NTSB Identification: DFW05FA055
14 CFR Part 91: General Aviation
Accident occurred Friday, January 14, 2005 in Patterson, LA
Probable Cause Approval Date: 06/08/2005
Aircraft: BEECH 95-B55, registration: N7912R
Injuries: 1 Fatal.
NTSB investigators either traveled in support of this investigation or conducted a significant amount of investigative work without any travel, and used data obtained from various sources to prepare this aircraft accident report.
The 6,000-hour airline transport pilot was observed to make a steep climb followed by a shallow left turn during the initial climb after take off. The steepness of the bank progressed, and then the nose of the airplane dropped. Subsequently, the airplane began to spin before impacting a tree then terrain. Examination of the airplane revealed that the fuel selector handles were set to the auxiliary fuel tanks. A review of the Normal Procedures section of the airplane's Pilot Operating Handbook (POH) revealed that the fuel selectors must be set to the main tanks for take-off. Additionally, the FAA issued Airworthiness Directive (AD)-68-26-06 in 1974 "to prevent a power loss." It required this model airplane to have a placard installed on the pilot's instrument panel, which stated the following: "TAKE OFF AND LAND ON MAIN TANKS ONLY. TURNING TYPE TAKE OFFS OR TAKE OFFS IMMEDIATELY FOLLOWING FAST TAXI TURNS PROHIBITED." A review of the POH also revealed that the best rate of climb speed with one engine inoperative (Vyse) was 100 knots and the minimum controllable airspeed (Vmc) was 78 knots. It also stated, "Two major factors govern one engine operations; airspeed and directional control. The airplane can be safely maneuvered or trimmed for normal hands-off operation and sustained in this configuration by the operative engine AS LONG AS SUFFICIENT AIRSPEED IS MAINTAINED...The most important aspect of engine failure is the necessity to maintain lateral and directional control. If airspeed is below 78 knots, reduce power on the operative engine as required to maintain control."

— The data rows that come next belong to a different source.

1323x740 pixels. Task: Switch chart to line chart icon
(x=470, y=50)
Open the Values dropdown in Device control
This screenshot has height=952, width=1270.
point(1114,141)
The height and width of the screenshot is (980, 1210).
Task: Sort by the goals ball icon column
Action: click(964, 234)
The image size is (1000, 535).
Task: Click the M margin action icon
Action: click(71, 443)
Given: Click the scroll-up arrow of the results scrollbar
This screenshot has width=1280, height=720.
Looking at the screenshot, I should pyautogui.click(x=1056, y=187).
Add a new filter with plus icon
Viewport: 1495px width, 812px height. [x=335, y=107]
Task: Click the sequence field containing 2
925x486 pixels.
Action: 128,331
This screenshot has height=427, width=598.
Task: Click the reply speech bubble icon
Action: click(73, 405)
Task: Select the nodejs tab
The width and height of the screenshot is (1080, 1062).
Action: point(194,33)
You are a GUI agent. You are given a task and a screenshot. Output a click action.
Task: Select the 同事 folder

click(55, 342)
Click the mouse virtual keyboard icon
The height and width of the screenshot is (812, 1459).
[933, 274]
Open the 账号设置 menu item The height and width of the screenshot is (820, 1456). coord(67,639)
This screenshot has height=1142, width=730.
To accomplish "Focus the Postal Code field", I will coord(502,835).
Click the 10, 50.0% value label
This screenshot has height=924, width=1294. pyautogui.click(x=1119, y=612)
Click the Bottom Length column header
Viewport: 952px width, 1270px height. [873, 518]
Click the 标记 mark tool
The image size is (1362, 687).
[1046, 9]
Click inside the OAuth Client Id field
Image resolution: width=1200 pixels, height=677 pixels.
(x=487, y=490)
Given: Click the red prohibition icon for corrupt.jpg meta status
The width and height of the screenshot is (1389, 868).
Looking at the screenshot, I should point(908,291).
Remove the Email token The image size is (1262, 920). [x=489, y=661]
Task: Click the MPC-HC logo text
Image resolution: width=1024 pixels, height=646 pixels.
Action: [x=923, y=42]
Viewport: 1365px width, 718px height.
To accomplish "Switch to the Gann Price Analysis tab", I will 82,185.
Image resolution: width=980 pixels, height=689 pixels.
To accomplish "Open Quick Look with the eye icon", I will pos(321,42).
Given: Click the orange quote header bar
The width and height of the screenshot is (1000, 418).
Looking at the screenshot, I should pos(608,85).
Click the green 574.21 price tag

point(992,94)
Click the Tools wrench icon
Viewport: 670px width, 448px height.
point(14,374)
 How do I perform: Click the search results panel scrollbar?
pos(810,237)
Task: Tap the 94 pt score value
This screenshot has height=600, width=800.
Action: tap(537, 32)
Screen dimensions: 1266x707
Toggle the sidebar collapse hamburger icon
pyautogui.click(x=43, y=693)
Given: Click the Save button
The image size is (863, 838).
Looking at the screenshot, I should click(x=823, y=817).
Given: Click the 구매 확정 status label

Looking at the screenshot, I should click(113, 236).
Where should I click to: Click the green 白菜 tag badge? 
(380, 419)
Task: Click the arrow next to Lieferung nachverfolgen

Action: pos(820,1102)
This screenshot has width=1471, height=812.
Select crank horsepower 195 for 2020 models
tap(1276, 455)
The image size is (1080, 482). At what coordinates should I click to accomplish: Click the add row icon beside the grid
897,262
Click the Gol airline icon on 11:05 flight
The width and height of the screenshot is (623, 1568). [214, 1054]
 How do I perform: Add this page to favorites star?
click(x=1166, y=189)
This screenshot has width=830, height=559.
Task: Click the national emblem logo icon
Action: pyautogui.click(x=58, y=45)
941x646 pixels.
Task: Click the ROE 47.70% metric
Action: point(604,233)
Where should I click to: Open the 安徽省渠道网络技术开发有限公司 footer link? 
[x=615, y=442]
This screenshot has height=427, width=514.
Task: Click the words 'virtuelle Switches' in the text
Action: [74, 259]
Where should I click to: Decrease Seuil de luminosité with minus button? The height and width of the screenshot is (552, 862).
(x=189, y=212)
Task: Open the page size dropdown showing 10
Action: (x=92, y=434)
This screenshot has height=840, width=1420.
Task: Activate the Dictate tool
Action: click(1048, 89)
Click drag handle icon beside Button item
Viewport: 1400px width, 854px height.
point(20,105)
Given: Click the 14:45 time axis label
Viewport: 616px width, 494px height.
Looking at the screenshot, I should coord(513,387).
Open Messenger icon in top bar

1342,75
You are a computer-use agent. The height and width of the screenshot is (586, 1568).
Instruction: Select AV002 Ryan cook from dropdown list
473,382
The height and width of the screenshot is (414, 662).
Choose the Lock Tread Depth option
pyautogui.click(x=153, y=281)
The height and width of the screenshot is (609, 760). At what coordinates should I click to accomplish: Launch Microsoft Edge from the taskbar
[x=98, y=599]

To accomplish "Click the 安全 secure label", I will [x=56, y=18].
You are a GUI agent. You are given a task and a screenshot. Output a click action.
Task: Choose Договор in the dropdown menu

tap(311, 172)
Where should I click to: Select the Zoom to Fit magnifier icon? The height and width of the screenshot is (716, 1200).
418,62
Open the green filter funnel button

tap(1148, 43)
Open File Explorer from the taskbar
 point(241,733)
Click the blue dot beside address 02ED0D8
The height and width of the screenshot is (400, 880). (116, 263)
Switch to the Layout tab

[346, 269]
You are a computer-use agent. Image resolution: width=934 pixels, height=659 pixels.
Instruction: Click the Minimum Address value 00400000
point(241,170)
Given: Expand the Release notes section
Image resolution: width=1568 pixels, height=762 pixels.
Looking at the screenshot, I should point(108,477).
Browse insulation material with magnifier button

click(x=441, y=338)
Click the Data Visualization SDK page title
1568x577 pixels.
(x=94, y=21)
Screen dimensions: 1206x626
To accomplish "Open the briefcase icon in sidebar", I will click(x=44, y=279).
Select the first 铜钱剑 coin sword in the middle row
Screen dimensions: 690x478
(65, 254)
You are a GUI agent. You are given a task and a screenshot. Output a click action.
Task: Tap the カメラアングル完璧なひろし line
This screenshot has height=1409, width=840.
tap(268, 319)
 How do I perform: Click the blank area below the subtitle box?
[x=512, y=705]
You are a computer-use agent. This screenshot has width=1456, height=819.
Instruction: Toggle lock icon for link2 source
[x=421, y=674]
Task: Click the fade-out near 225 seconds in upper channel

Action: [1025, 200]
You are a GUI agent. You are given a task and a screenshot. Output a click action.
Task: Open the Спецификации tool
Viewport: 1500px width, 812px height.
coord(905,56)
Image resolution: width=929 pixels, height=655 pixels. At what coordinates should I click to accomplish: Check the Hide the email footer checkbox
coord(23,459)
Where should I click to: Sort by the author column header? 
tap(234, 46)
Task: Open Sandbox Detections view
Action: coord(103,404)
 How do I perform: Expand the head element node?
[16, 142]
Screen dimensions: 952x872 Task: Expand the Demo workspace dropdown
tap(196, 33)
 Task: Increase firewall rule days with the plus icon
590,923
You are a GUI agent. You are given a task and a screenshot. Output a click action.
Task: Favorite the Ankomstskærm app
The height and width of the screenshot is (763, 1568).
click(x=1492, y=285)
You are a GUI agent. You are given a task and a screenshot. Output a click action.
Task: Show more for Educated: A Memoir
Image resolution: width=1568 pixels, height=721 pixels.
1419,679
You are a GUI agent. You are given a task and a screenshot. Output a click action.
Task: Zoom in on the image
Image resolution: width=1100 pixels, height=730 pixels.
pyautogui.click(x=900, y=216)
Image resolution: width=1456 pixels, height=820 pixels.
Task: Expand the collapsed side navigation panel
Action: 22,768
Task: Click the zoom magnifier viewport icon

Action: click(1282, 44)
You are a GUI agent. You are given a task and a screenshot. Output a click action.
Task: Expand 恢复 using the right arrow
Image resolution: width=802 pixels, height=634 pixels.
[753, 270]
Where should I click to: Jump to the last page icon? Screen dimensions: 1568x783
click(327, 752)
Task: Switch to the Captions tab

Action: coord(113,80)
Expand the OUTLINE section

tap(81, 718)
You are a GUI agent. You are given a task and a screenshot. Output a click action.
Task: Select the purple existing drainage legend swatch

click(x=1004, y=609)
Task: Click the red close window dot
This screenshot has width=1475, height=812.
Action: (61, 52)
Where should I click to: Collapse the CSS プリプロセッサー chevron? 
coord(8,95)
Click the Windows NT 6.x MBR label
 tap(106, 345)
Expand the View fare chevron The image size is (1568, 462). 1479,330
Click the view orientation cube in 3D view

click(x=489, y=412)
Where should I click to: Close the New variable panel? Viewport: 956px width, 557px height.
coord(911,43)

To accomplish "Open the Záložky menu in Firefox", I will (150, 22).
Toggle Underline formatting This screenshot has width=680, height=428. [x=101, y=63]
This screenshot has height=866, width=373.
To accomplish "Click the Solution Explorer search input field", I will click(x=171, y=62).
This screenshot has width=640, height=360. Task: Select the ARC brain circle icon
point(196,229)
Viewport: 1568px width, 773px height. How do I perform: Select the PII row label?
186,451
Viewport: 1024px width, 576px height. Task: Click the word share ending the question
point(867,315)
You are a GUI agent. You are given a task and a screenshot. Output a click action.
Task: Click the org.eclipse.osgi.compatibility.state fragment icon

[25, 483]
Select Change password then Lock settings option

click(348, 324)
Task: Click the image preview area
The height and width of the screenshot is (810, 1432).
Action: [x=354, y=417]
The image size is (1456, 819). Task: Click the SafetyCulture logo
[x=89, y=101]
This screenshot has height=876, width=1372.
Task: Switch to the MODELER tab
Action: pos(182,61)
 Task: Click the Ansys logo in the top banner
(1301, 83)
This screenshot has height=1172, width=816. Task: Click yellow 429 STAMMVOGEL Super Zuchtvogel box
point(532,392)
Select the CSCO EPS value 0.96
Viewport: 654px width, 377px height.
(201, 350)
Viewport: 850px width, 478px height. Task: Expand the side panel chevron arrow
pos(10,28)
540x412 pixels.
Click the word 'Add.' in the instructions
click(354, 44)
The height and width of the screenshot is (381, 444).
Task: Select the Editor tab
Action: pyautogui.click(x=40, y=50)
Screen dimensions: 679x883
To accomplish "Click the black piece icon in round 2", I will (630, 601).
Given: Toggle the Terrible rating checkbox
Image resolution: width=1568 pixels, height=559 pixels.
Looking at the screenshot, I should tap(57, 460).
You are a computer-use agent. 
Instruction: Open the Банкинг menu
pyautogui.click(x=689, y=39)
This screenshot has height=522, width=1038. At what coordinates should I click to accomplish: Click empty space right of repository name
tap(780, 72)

The National Transportation Safety Board determines the probable cause(s) of this accident to be: The pilot's failure to follow check-list procedures and the required placard instructions, which resulted in the fuel selectors being selected to the improper fuel tanks for take-off, resulting in a loss of engine power to the left engine. Also causal was the pilot's failure to maintain sufficient airspeed required to maintain control.